The Jin Mao Tower, center left, and the Oriental Pearl Tower, center right, stand among other commercial buildings as seen from the Shanghai World Financial Center in the Pudong area of Shanghai
China's plan to set up a test zone in Shanghai with reduced state control over policies from interest rates to foreign investment has split analysts over whether it will boost the economy across the nation.
Eight of 17 respondents to a Bloomberg News survey said the so-called free trade zone will have no effect or a negligible impact on growth, while eight said it will boost annual expansion by 0.1 percentage point to 0.5 point over the next five years. One economist in the survey, conducted from Sept. 18 through yesterday, said growth would increase by 0.5 point to 0.9 point.
Any boost from the zone, set to officially open next week, would help Premier Li Keqiang sustain 7 percent annual expansion this decade and add to potential engines of growth including urbanization. Economists surveyed over the past week also indicated they expect gross domestic product gains to moderate next year after bouncing back this quarter.
"The Shanghai free trade zone is going to be a hotbed of liberalization and will have a huge economic impact in that area," said Louis Kuijs, chief China economist at Royal Bank of Scotland Group Plc in Hong Kong. "But in our understanding it will be, especially in the first years, quite shielded off from China's wider economy. So the impact on the macro economy isn't going to be large."
The State Council, or cabinet, approved the Shanghai zone in July, billed as the nation's first free-trade area, on 29 square kilometers (11 square miles) of land in China's biggest commercial center.

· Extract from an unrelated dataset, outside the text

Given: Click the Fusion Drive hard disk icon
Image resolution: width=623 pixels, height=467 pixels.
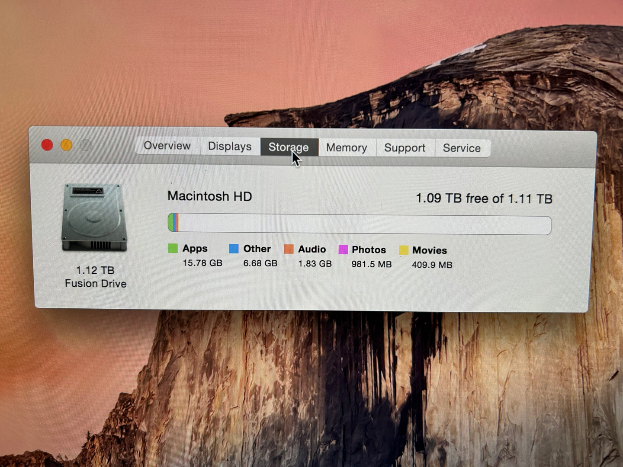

While a draft plan seen by Bloomberg News shows the zone may liberalize 19 industries from banking to shipping and allow freer convertibility of the yuan, the government hasn't published details.
Miao Hui, chief China economist at Daiwa Capital Markets in Hong Kong, said the Shanghai zone will help the broader economy in part because it will generate 200 billion yuan ($32.7 billion) to 300 billion yuan in investment, which is "very significant" at 0.6 percent of GDP.
"Most of the investment is definitely in that area but of course there will be spillover," Miao said. "If you build a modern office tower you need to buy steel, cement, all these things from the rest of China."
Li said in March, after taking office, that "reforms unleash huge dividends."
"It's time for the country to choose a new trial for opening," Li told an economic work meeting in March. "Shanghai is qualified and has the foundation to have the trial."
The Bloomberg survey found a median estimate of 7.7 percent from 31 analysts for third-quarter growth, up from August's projection of 7.5 percent and a 7.5 percent reported pace in the second quarter. The fourth-quarter estimate rose to 7.6 percent from 7.3 percent, and the median forecast for the full year increased by 0.1 percentage point to 7.6 percent.
At the same time, the median projection for 2014 expansion declined to 7.4 percent from August's 7.5 percent, with forecasts ranging from 6.7 percent to 8.6 percent.
Economic data, led by manufacturing, have shown acceleration so far this quarter, and the government's broadest measure of credit rose more than forecast in August.